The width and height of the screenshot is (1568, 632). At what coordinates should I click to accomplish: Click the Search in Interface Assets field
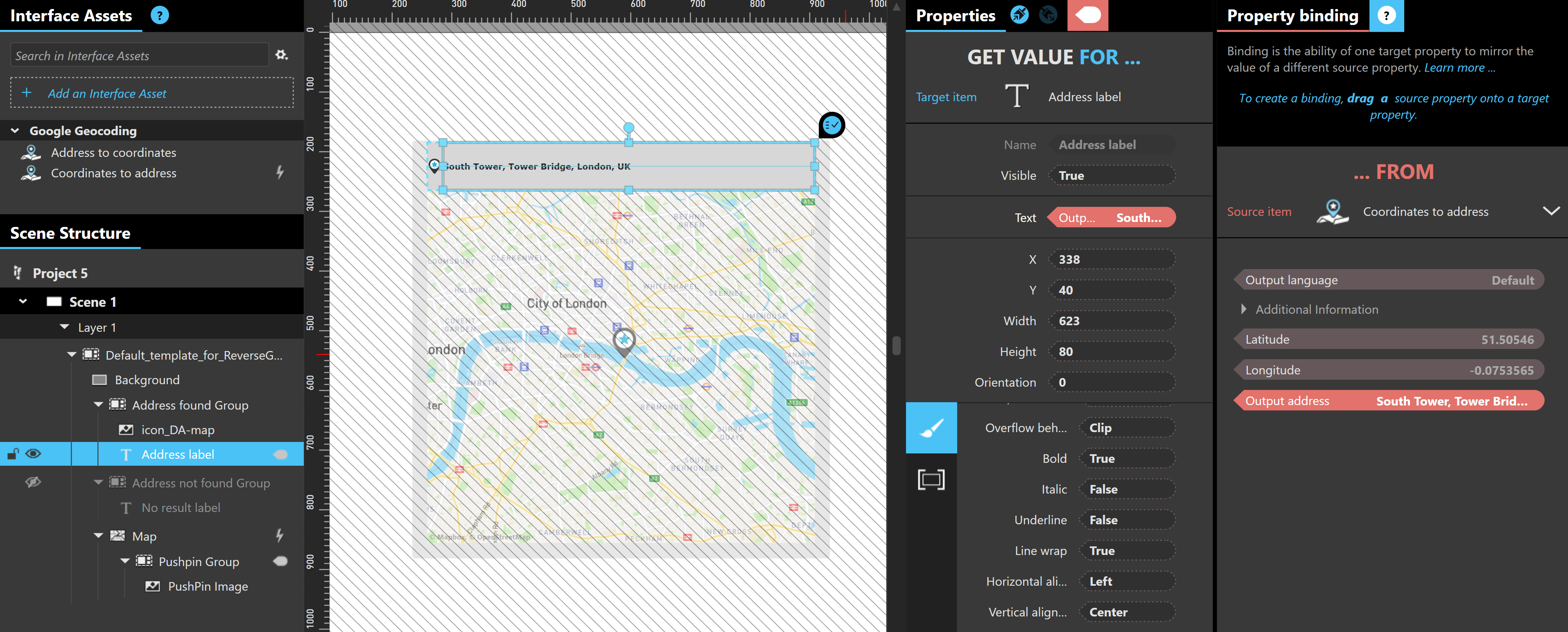(x=139, y=56)
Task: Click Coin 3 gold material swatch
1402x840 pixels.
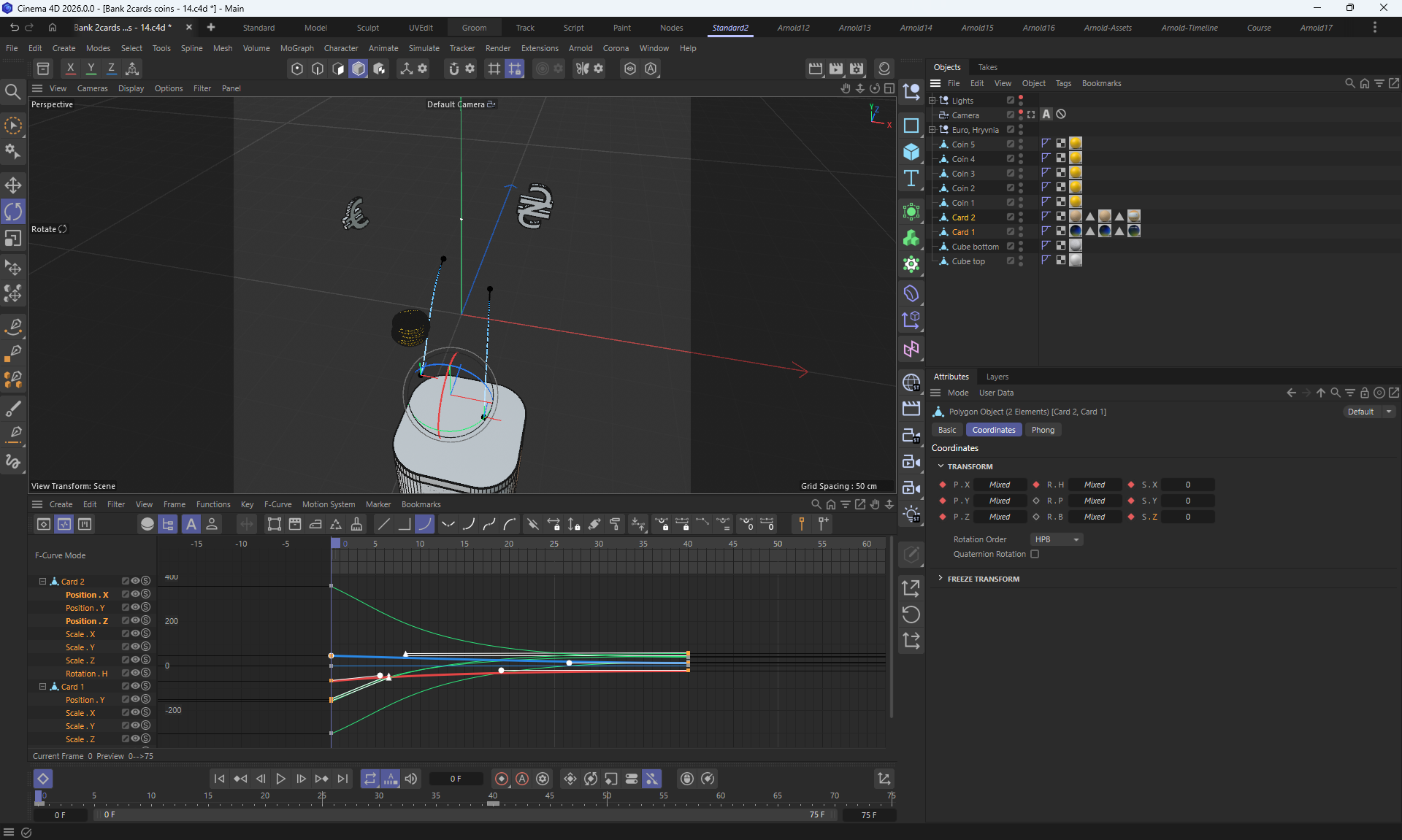Action: point(1075,173)
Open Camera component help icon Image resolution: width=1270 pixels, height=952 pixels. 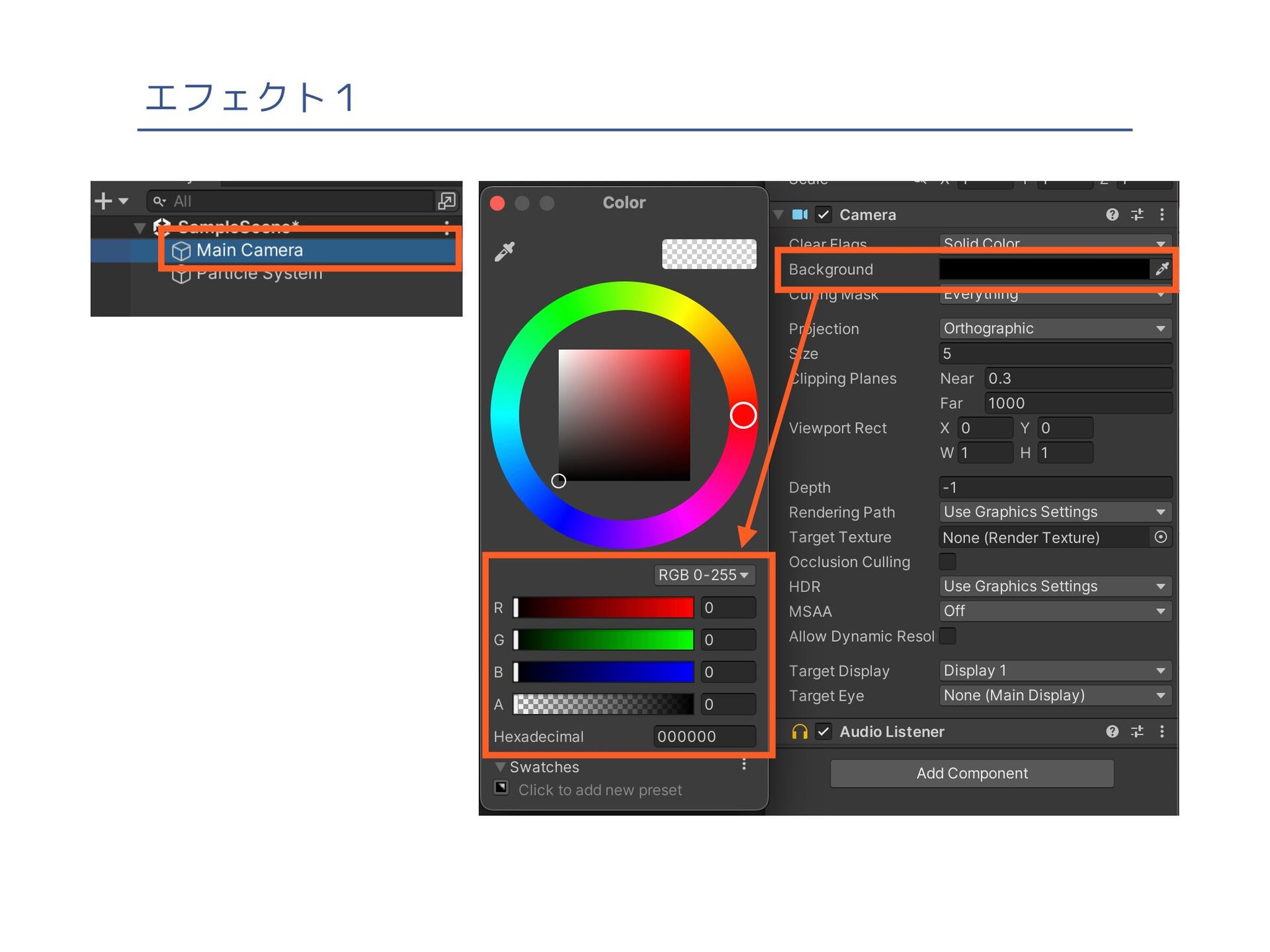pos(1112,215)
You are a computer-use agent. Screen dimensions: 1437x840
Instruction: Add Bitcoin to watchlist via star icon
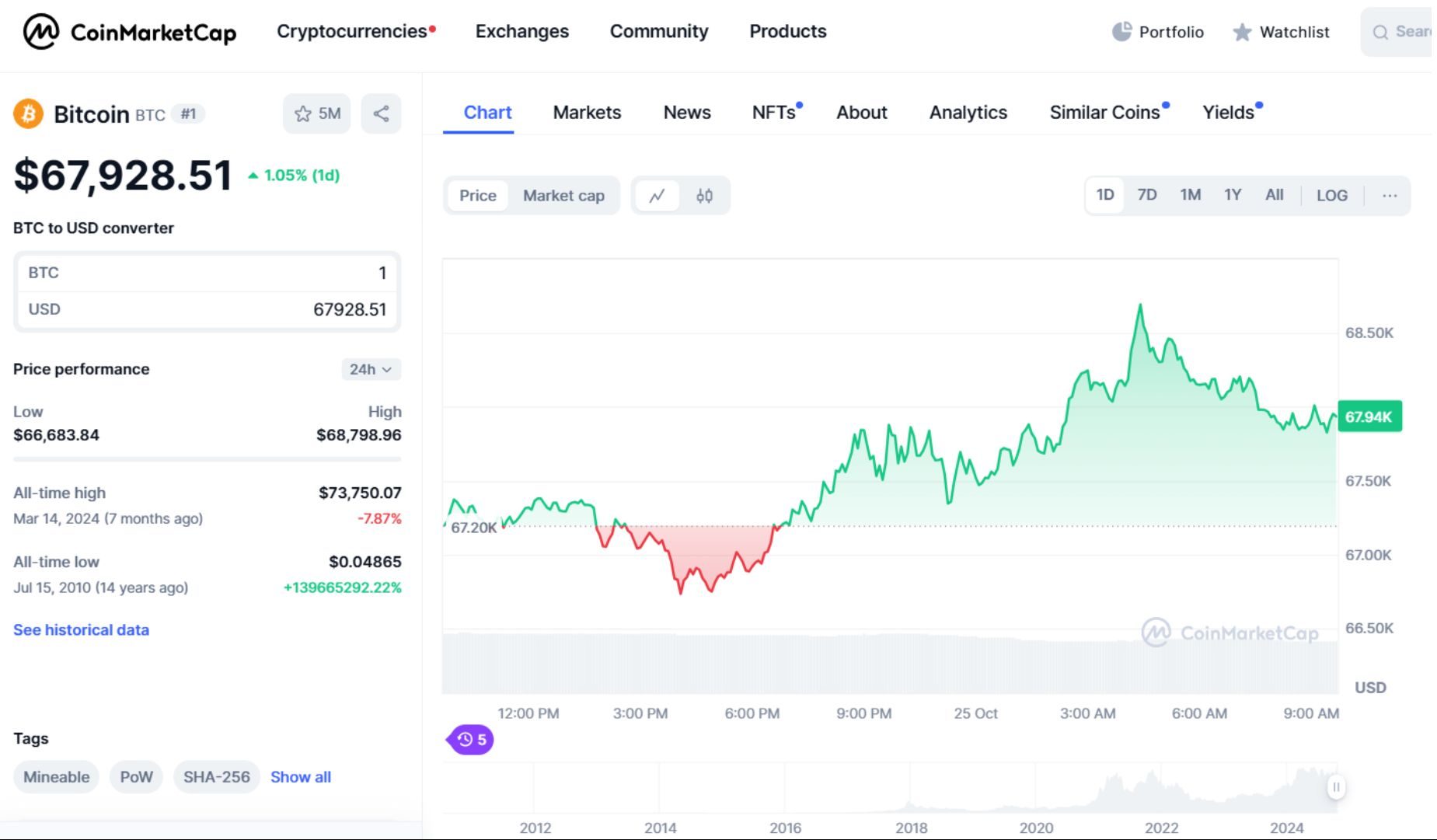302,113
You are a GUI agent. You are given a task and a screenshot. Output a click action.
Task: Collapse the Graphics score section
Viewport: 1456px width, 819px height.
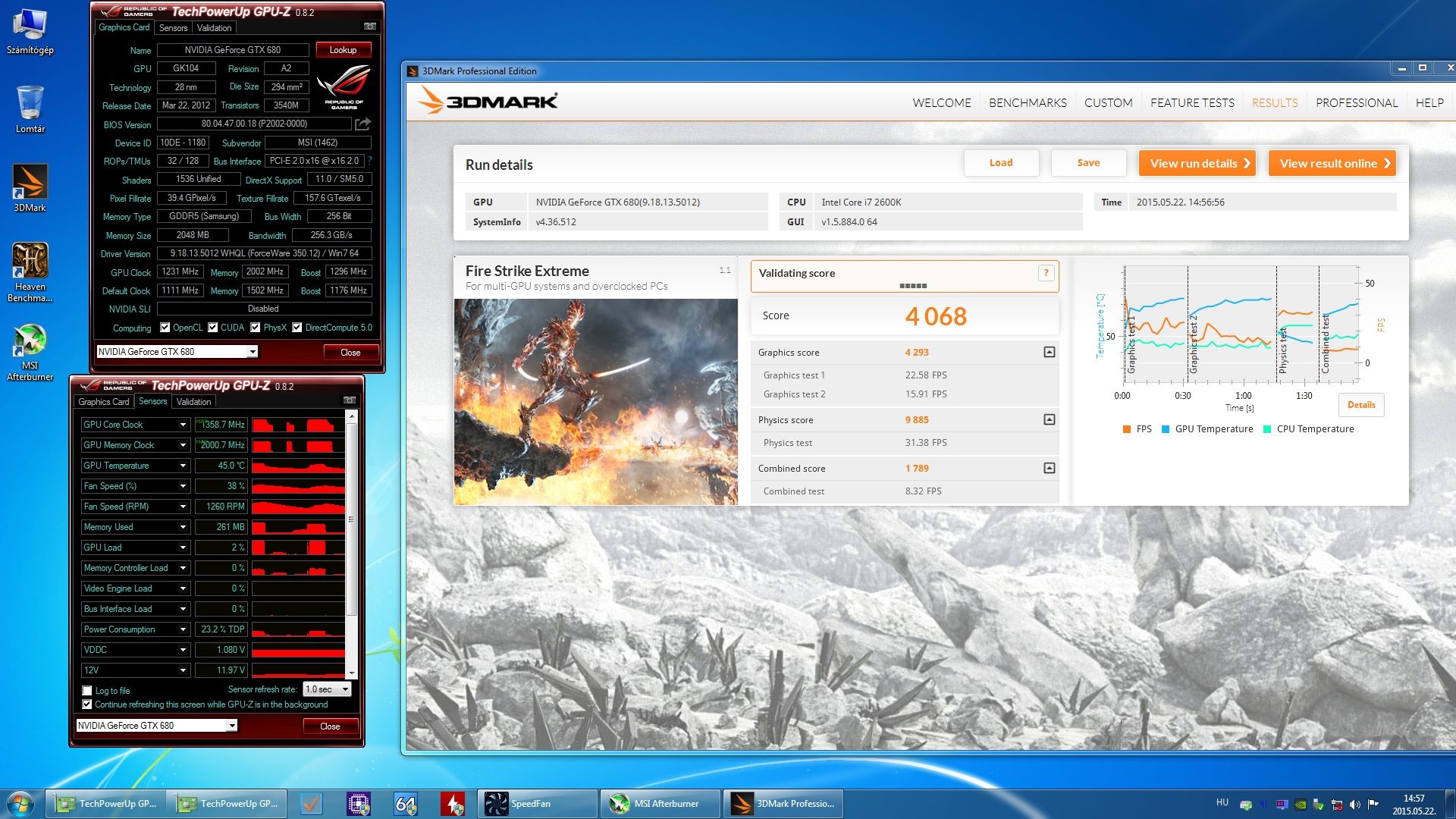coord(1049,352)
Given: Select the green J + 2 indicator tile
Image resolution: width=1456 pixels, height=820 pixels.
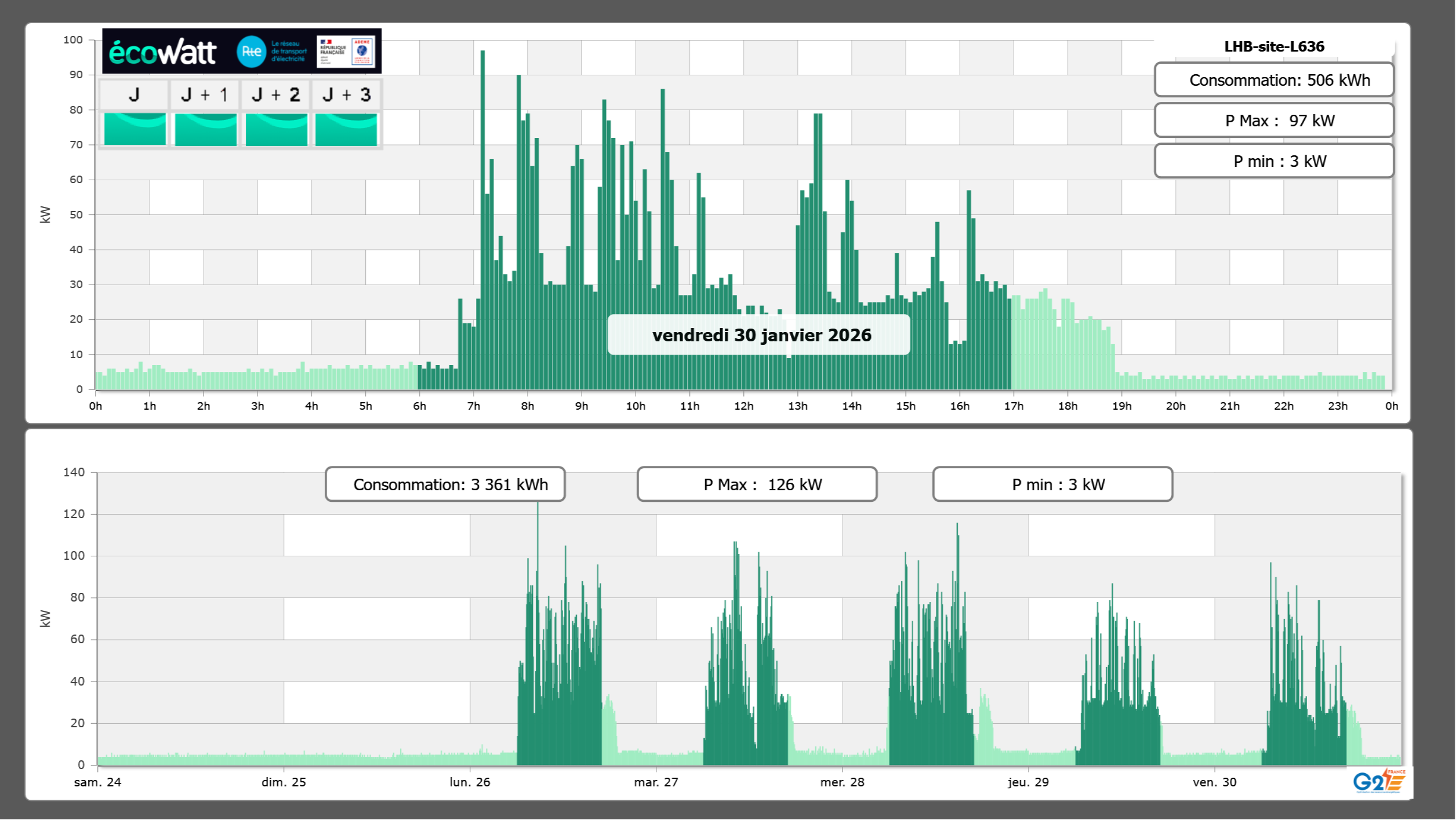Looking at the screenshot, I should [276, 129].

§ Work to be completed: Look through the material above and pick out each line holding the word "agent".

§ Answer to the problem:
You are a computer-use agent. Screen dimensions: 1437x840
You are a GUI agent. You are given a task and a screenshot. Output a click action.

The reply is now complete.